La vicenda dell’agrumicoltura da industria è esemplare per la logica mercantilistica portata avanti dai “giganti delle bibite” che – prosegue la Coldiretti – ha riflessi fortemente negativi per condizioni di lavoro, produzione e reddito di imprese e lavoratori.

La Coldiretti si è fatta promotrice dell’iniziativa “Non lasciamo sola Rosarno. Coltiviamo gli stessi interessi” per dimostrare che con la trasparenza e la legalità si può spezzare la catena di sfruttamento che sottopaga il lavoro e il suo prodotto come dimostrano – continua la Coldiretti – i tanti esempi virtuosi presenti nelle campagne italiane dove lavorano regolarmente oltre 100mila immigrati extracomunitari, dei quali circa 15mila con contratti a tempo indeterminato, che contribuiscono in modo strutturale e determinante all’economia agricola del Paese e rappresentano una componente indispensabile per garantire il successo del Made in Italy alimentare nel mondo.
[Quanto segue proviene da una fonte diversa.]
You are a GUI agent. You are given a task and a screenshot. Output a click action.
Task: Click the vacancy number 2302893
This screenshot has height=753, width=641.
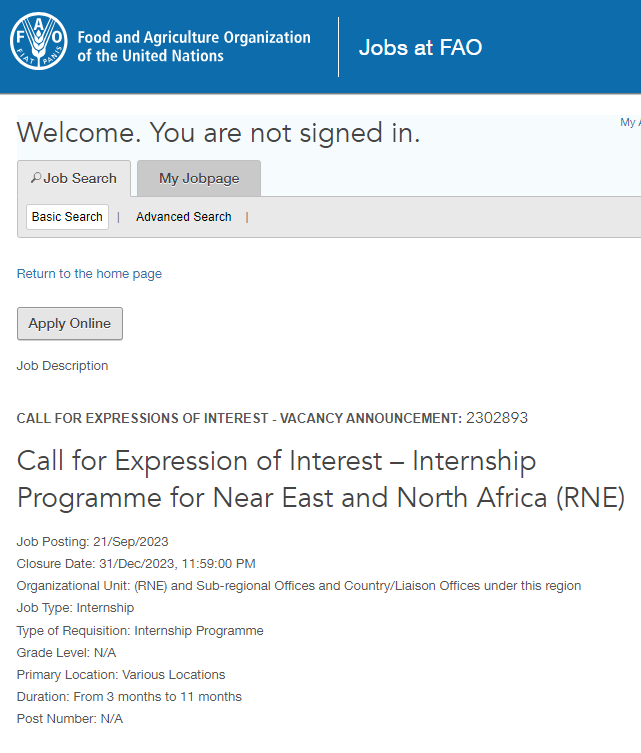click(497, 418)
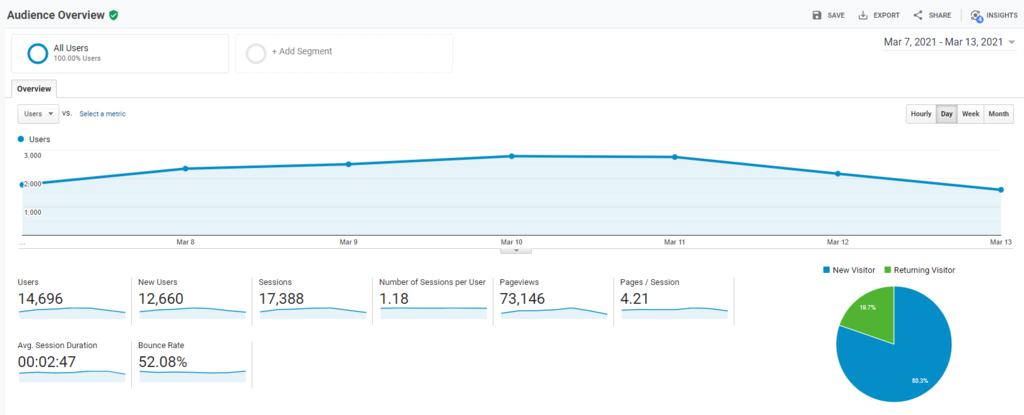Select the Day granularity button
1024x415 pixels.
click(946, 114)
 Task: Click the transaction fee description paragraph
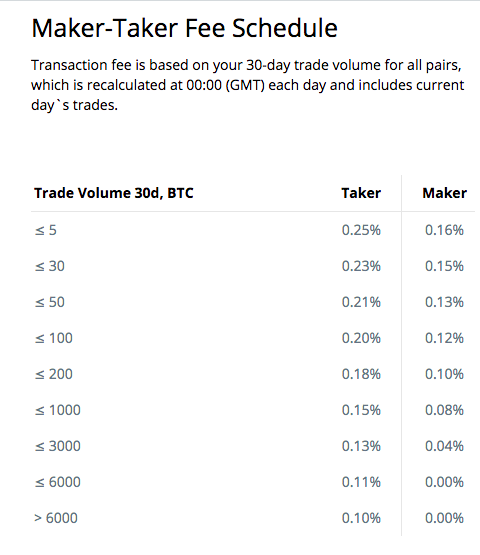coord(248,85)
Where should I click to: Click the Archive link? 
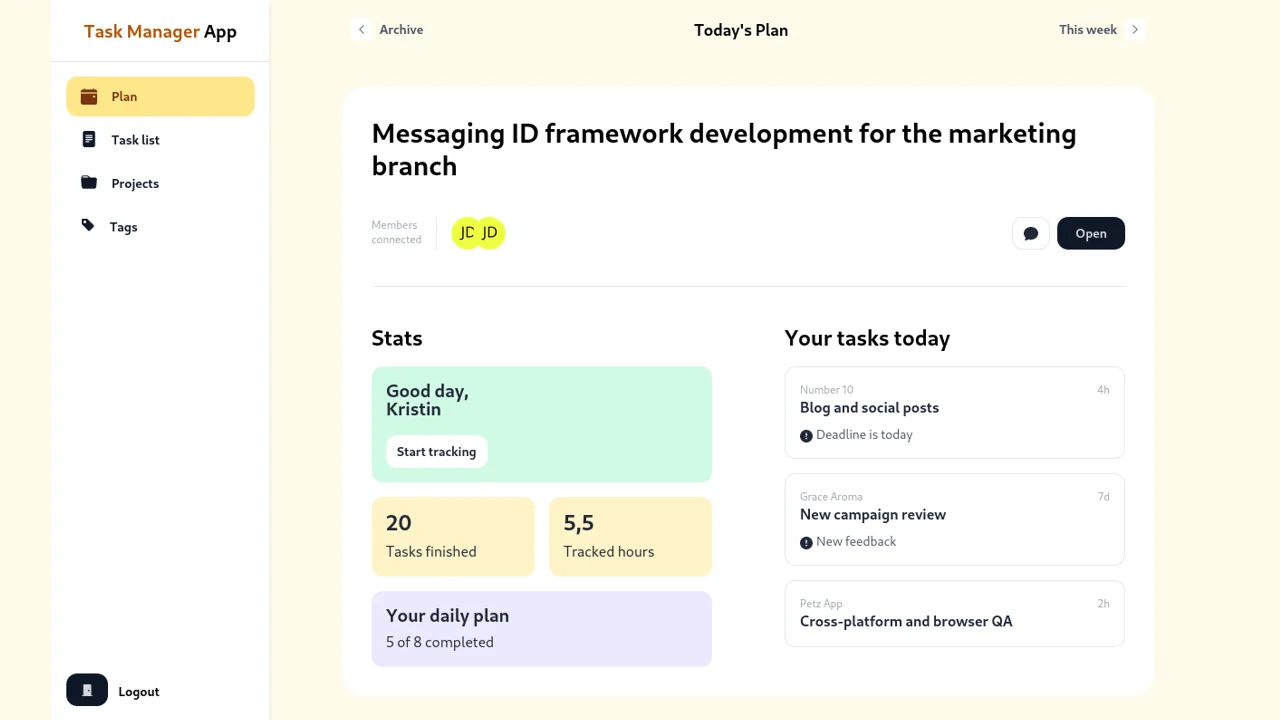tap(401, 29)
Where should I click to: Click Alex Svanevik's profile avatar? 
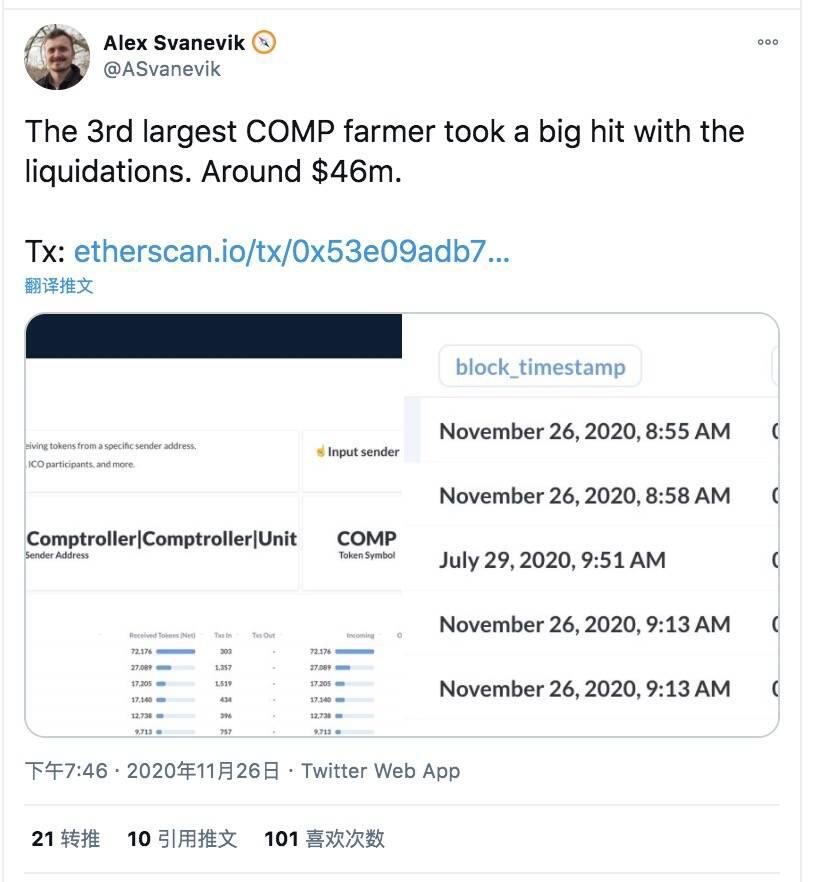(x=57, y=57)
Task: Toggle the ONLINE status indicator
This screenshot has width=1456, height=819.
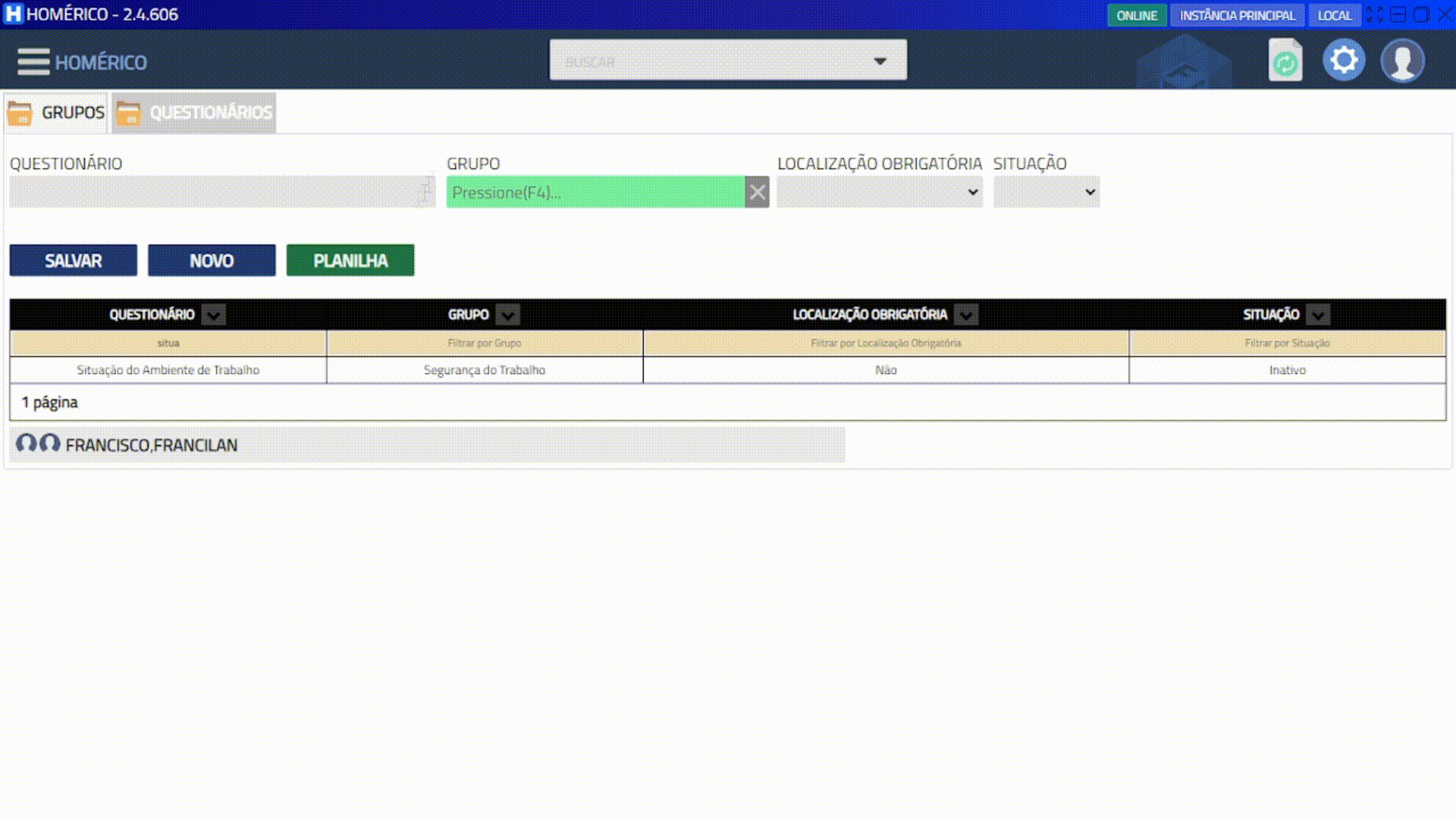Action: 1136,15
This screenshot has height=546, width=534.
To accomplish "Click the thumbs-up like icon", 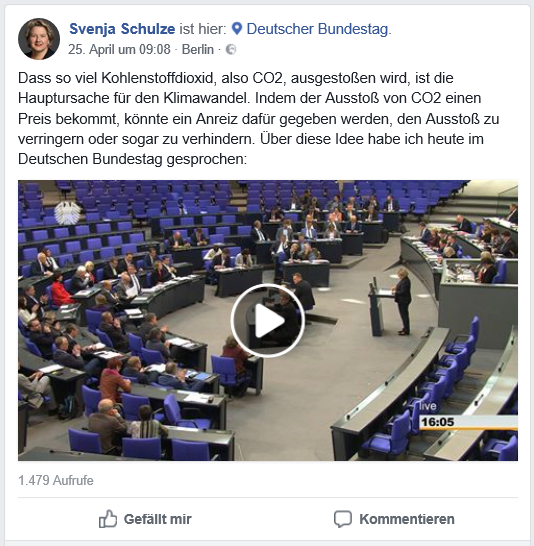I will point(108,519).
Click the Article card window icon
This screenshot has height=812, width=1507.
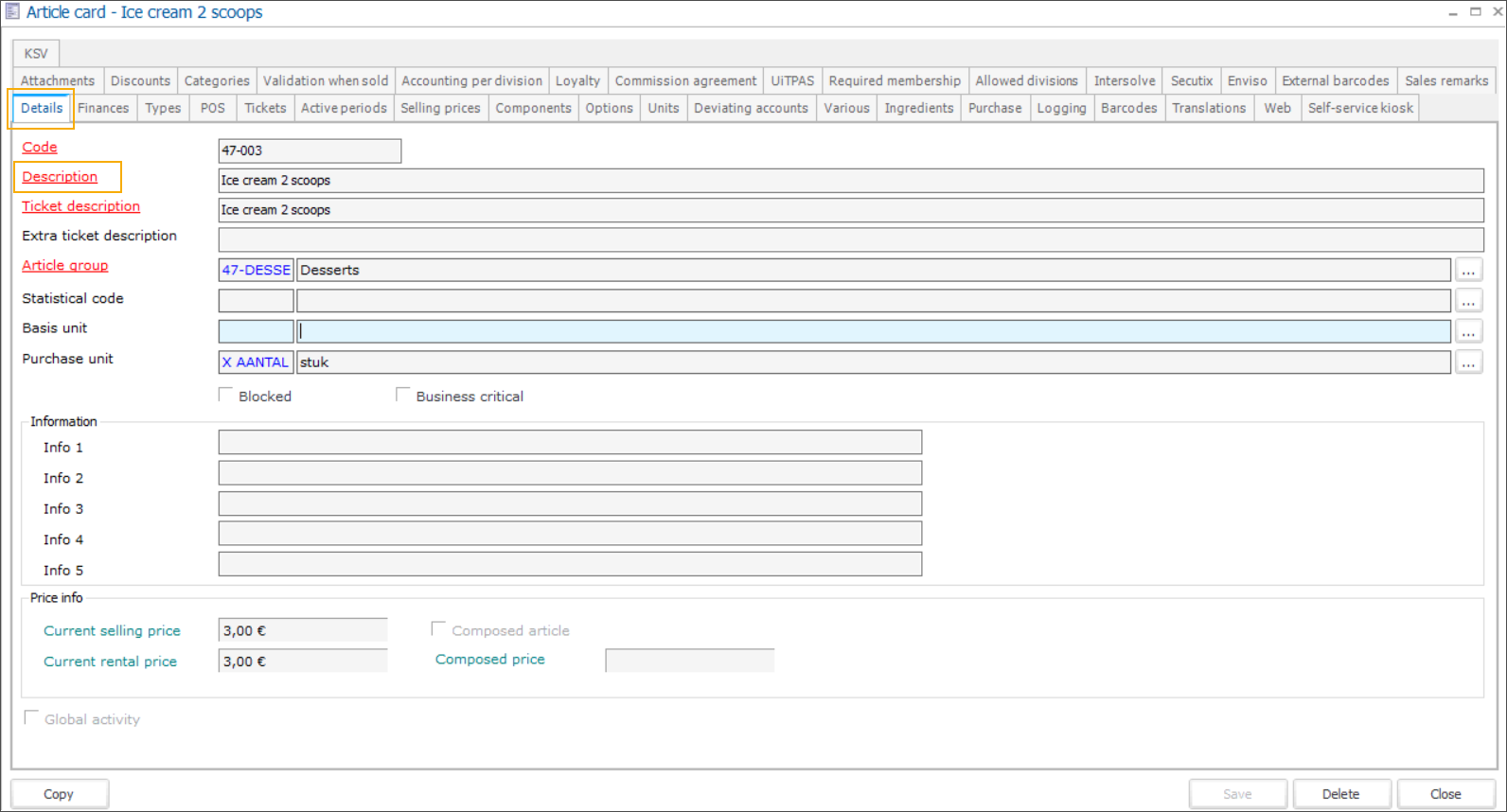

Per questo su un territorio che può offrire grandi opportunità di crescita e lavoro va garantita la legalità per combattere inquietanti fenomeni malavitosi che umiliano gli uomini e il proprio lavoro e gettano una ombra su un settore che – conclude la Coldiretti – ha scelto con decisione la strada dell’attenzione alla sicurezza alimentare e ambientale, al servizio del bene comune.